Thinking about doing some heavy-duty renovations?

You might want to consider investing in a gigantic steel box. Aside from taking your stuff home with you every time you call it a night, a giant steel box may be the only way to protect your equipment from a rash of vacant building robberies.

“It’s like a big steel dumpster,” Dallas Police Lt. Michael Woodberry says. “You put your stuff in there at night and lock it up, and it’s safe. They’re starting to be used a lot. A lot of these tools renovators use are so heavy, it’s hard to take them home every night. And if you leave your tools in the empty building, a lot of times you’ll come back the next day, and they’ll be gone.”

One of many people to recently learn this lesson is renovator Challen Knight. Working on a residence in Preston Hollow, Knight figured with the enormous size of most of his tools, nobody would be able to steal them — but he was wrong.

“There’s no telling how many guys they had with them, or how big a truck,” says Knight of whoever kicked in the back door of the vacant residence and robbed him blind. “Our pull saw alone would’ve taken a few guys to carry and would’ve taken up most of an average-sized truck. They must’ve known what they were doing.”

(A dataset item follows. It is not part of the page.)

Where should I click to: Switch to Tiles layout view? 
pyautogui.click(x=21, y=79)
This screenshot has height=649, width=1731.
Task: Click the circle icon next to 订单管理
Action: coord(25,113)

In all, Knight lost more than $10,000 worth of equipment, including air compressors, paint sprayers, tile and pull saws. While most vacant home robberies are random, Woodberry says, with burglars breaking in to steal copper and pipes from the wall, that description doesn’t appear to fit Knight’s case. Judging by the size of the equipment the burglars got away with, it must have been an inside job or — more likely in Knight’s mind — a job plotted over previous days by random thieves.

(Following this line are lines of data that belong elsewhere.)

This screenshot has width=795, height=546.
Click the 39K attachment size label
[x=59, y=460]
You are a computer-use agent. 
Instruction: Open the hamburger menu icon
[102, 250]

“The police say there were more buildings in the area that’d been robbed the same way. They found out it was some lawn guys who’d been working nearby who’d just scoped the place out and hit it at night. That’s probably what happened here.”

Woodberry agrees, saying that inside jobs are rare in this sort of robbery.

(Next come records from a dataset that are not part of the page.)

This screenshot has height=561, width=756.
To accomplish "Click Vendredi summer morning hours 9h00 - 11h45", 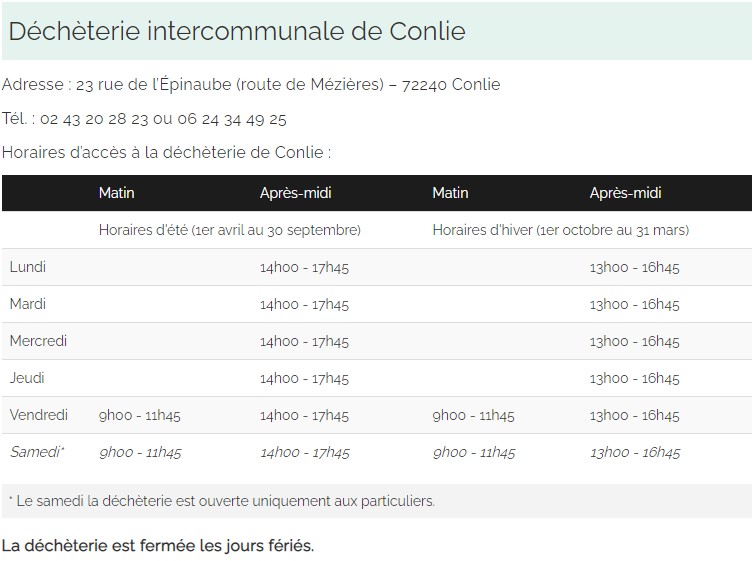I will coord(140,415).
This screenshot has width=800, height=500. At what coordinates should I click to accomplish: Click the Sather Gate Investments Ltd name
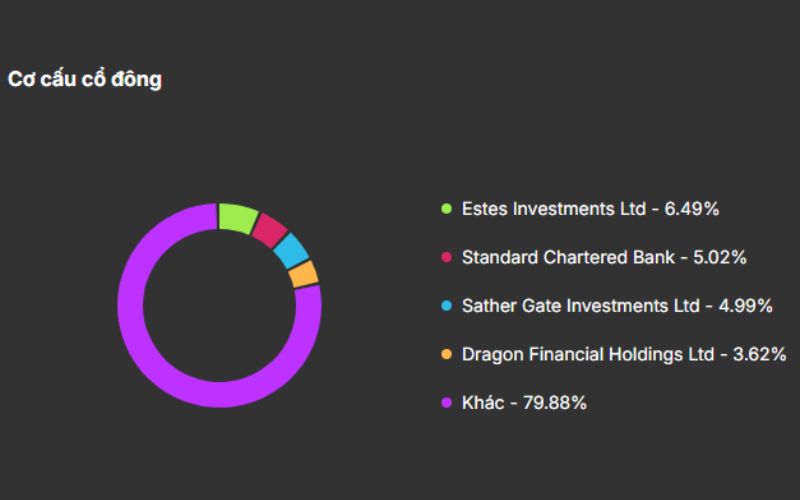(580, 306)
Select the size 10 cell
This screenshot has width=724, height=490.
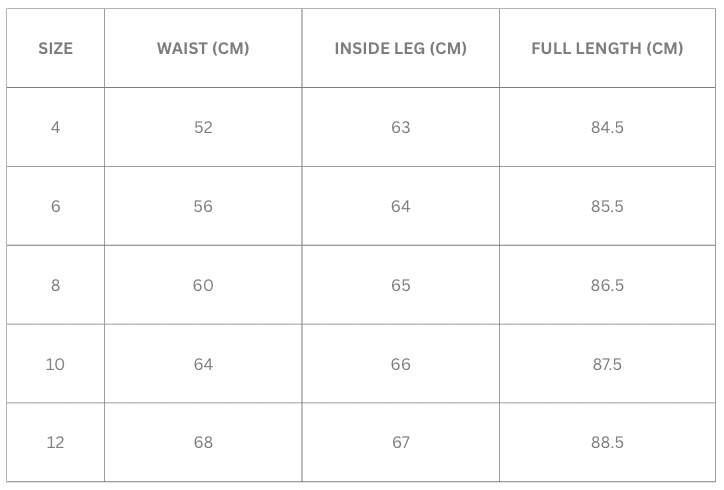pos(55,364)
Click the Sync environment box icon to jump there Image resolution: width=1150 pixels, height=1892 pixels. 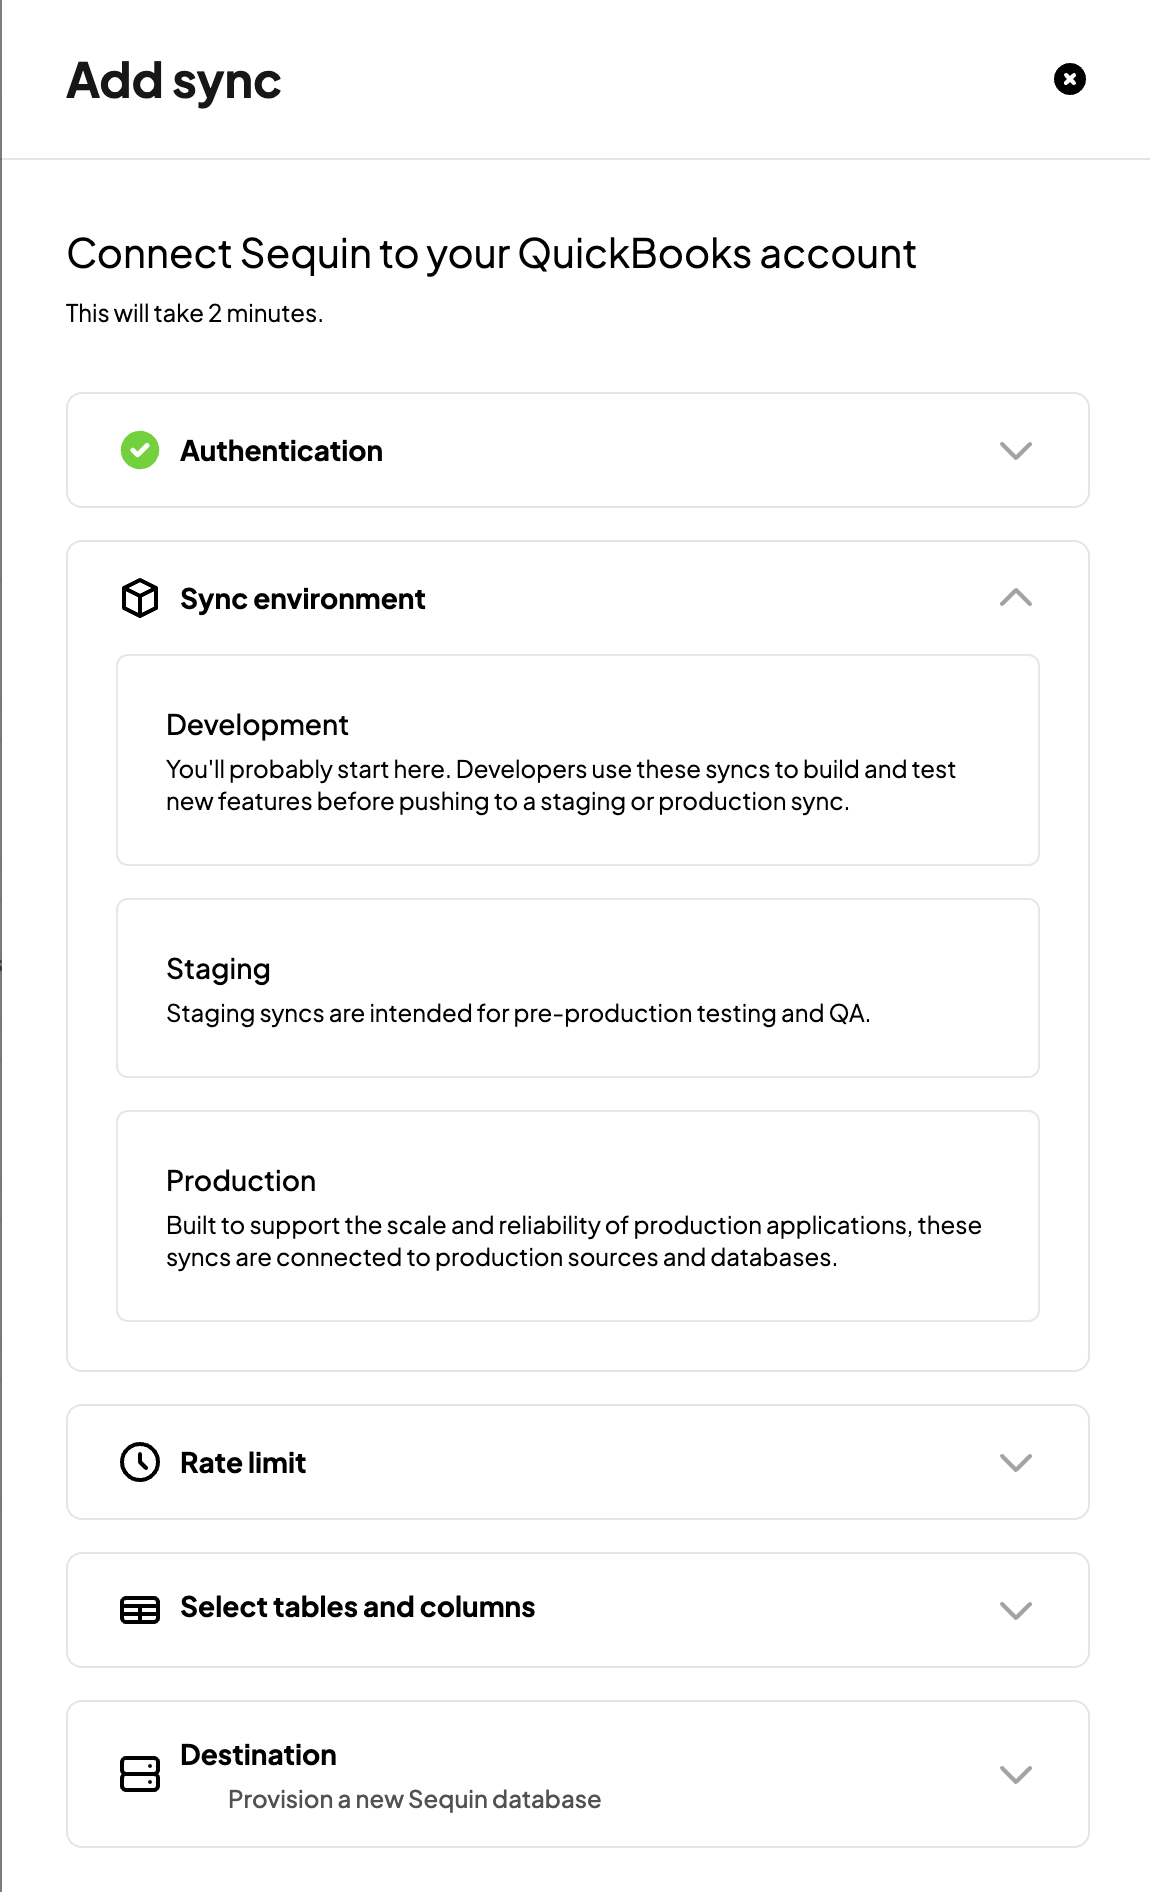click(x=139, y=598)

“These thefts happen an awful lot, but rarely is it someone close to the project who does it,” Woodberry says. “Usually, robbers just see these vacant places and assume there’s something inside to take, whether it be tools or copper or even kitchen appliances. That’s why it’s smart to take everything out when you stop working for the day. Or lock it all up somehow, like in a steel box.”